EXERCISE DETAILS: Print the lines starting with the one that contains "This screenshot has" and going on through the one that contains "[x=503, y=16]", with no changes. Leave the pictures out of your answer.

DATASET EXTRACT:
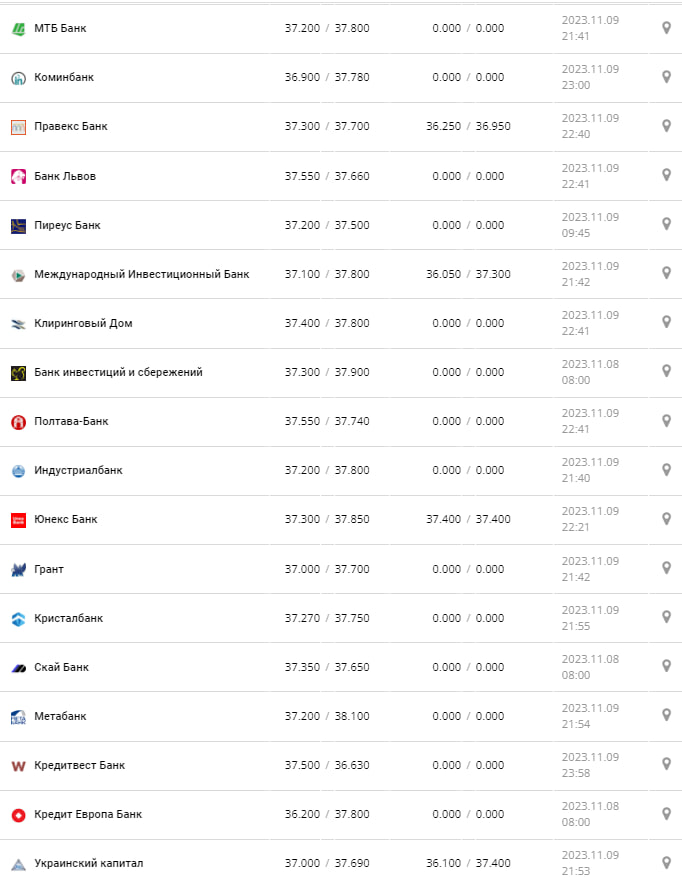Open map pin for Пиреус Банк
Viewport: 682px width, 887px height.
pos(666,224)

* * *

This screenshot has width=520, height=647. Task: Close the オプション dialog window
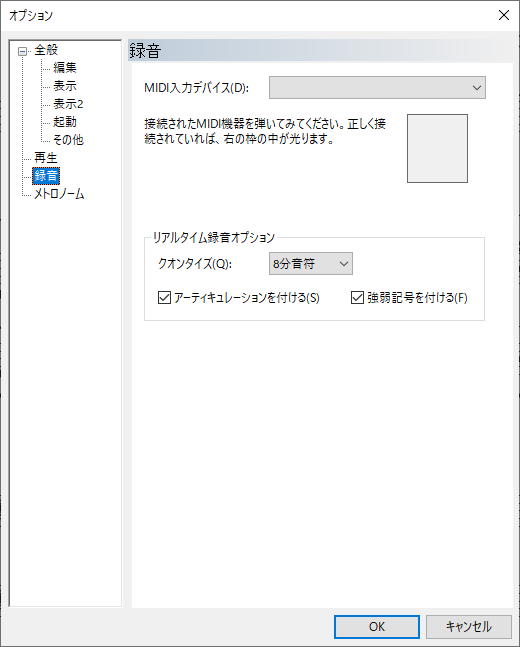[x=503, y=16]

RESPONSE TO THE EXERCISE:
This screenshot has width=520, height=647. Task: Close the オプション dialog window
[x=503, y=16]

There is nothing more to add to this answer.